# [Stored items]
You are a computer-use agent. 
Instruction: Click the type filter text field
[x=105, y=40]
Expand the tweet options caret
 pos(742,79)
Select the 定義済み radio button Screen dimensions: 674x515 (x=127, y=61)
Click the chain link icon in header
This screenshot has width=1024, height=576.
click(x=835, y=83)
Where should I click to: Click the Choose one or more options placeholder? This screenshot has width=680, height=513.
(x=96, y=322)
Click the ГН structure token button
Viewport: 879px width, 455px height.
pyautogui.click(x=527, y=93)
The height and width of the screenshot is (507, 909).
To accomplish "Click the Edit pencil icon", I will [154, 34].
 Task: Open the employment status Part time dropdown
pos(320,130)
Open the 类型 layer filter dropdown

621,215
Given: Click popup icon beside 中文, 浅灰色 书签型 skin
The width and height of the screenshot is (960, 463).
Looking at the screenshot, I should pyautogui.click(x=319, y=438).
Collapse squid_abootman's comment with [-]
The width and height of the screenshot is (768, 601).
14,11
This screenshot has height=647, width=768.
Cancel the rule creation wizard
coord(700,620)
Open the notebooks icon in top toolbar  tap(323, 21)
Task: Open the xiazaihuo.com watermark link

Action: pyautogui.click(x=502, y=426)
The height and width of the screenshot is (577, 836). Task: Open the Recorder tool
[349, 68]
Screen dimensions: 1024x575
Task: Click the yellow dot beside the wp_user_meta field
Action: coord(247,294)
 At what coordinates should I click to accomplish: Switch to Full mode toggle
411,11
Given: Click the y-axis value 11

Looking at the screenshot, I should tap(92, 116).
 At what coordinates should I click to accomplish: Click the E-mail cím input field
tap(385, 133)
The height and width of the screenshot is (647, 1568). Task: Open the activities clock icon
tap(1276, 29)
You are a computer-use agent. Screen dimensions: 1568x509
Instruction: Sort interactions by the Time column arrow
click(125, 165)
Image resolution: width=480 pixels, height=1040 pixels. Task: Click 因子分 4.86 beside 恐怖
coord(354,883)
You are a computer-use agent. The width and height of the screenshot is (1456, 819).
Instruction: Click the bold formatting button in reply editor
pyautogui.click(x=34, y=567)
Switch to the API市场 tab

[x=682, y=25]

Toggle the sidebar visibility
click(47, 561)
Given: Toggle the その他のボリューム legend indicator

# [YOUR TASK]
Wherever the string "agent" occurs in the records, copy the line it is in.

# [ANSWER AREA]
You are a computer-use agent. 
You are a computer-use agent. Screen dimensions: 1568x509
You are a computer-use agent. The width and height of the screenshot is (1456, 819).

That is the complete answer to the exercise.